*Instructions to follow*
Your job with the data below: print everything from the line that holds "Click the Test Statistic answer field" down to the line that holds "Task: Open the", ends included, exactly, and nothing else.

*Input*
------------------------

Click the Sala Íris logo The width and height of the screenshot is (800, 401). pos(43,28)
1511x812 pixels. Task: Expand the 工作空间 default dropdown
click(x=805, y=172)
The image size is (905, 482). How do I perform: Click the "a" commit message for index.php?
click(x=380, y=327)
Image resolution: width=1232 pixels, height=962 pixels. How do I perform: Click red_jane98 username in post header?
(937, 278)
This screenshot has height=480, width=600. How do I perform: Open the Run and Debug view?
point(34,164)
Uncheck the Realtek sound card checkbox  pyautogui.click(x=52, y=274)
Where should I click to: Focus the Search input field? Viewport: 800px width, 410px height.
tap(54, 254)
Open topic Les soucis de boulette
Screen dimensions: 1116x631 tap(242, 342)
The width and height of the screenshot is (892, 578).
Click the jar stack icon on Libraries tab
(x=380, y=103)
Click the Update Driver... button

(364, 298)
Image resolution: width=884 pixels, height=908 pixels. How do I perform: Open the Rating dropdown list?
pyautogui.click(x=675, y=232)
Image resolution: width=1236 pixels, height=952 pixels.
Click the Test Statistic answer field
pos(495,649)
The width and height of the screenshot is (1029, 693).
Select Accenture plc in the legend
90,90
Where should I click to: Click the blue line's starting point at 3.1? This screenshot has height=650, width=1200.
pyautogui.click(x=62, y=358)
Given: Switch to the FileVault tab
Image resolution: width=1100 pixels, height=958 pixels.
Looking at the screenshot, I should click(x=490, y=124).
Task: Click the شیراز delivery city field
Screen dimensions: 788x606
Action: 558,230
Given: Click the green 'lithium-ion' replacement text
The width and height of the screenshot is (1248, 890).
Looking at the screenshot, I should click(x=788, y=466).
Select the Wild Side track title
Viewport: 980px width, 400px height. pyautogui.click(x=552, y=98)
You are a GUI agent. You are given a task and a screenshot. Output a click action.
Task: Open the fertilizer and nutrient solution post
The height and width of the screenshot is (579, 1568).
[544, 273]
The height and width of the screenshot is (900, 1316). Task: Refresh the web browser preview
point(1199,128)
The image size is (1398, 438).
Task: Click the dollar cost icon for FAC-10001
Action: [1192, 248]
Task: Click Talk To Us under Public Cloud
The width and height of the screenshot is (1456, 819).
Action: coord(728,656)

------------------------

*Solution to this task*
Click the Test Statistic answer field
pos(495,649)
The width and height of the screenshot is (1029, 693).
Select Accenture plc in the legend
90,90
Where should I click to: Click the blue line's starting point at 3.1? This screenshot has height=650, width=1200.
pyautogui.click(x=62, y=358)
Given: Switch to the FileVault tab
Image resolution: width=1100 pixels, height=958 pixels.
Looking at the screenshot, I should click(x=490, y=124).
Task: Click the شیراز delivery city field
Screen dimensions: 788x606
Action: 558,230
Given: Click the green 'lithium-ion' replacement text
The width and height of the screenshot is (1248, 890).
Looking at the screenshot, I should click(x=788, y=466).
Select the Wild Side track title
Viewport: 980px width, 400px height. pyautogui.click(x=552, y=98)
You are a GUI agent. You are given a task and a screenshot. Output a click action.
Task: Open the fertilizer and nutrient solution post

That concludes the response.